Of course, location information, which is derived from Global Positioning System (GPS) devices in cell phones and other portable devices, has a wide range of law enforcement applications.
The FCC may now be inclined to move more urgently on this matter.
“I think it is unwise to assume that Americans should trade freedom to obtain security,” said Marc Rotenberg (Electronic Privacy Information Center) the day after the Senate vote. He said that the United States should focus instead on airline security.
“It looks all too likely that we will have knee jerk reactions that will compromise Fourth Amendment Rights of Americans, and privacy rights of law abiding Americans,” said James Harper (Privacilla.org). “If we loose some Fourth Amendment rights, we will chalk that up as a small victory for the terrorists.”

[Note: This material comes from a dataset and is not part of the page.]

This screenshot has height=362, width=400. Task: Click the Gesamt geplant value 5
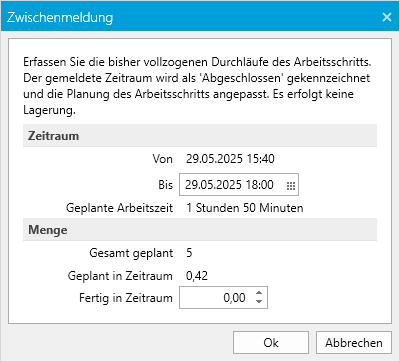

In the second half of the 1990s there was a major battle in the Congress, and to a lesser extent in the courts, over encryption rights. The FBI, Defense Department, State Department, and intelligence community, and their allies in the Congress, maintained restraints on the export of encryption products. They also sought to impose limits on the use of encryption within the U.S.
The pro encryption crowd in the Congress was led Rep. Bob Goodlatte (R-VA), Rep. Zoe Lofgren (D-CA), Sen. Conrad Burns (R-MT), Sen. Pat Leahy (D-VT), and former Sen. John Ashcroft (R-MO). The anti-encryption bunch included former FBI Director Louis Freeh, former Attorney General Janet Reno, and former Defense Department official John Hamre.

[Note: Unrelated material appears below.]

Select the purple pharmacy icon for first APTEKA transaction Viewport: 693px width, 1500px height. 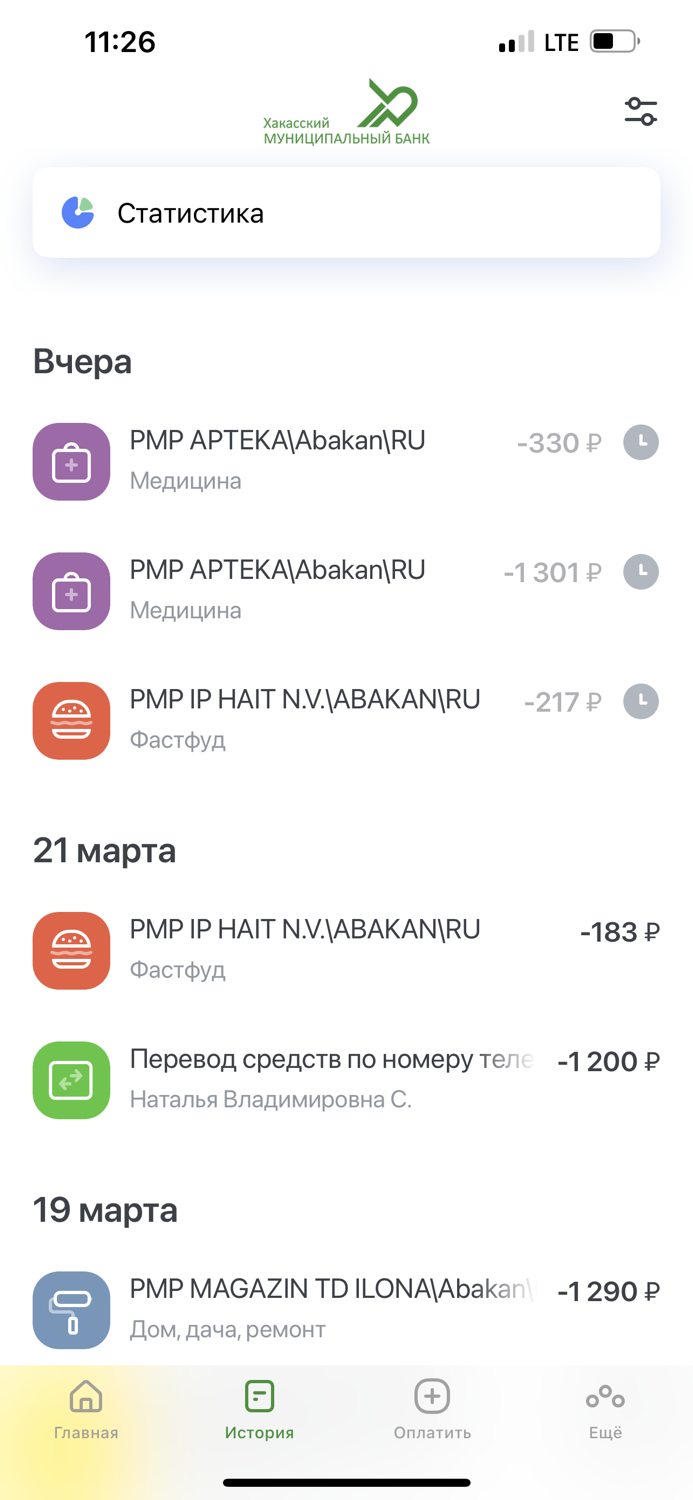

In 1999, with the House on the verge of passing a pro encryption bill, the Clinton administration essentially capitulated on the issue. Reno dissented, but by this point, she was isolated and powerless within the Clinton administration on this issue.
A week ago this was a dead issue. Ashcroft is now Attorney General. John Hamre, once the administration’s lead arm twister on Capitol Hill on encryption, switched sides on this issue when he left the government to join the Center for Strategic and International Studies. Freeh is gone. Janet Reno is considering a run for Governor of Florida.
But, everything has changed. There is once again serious talk on Capitol Hill about imposing stricter controls on encryption export, and restraints on the use of encryption products in the U.S. The talk about mandating backdoors is back.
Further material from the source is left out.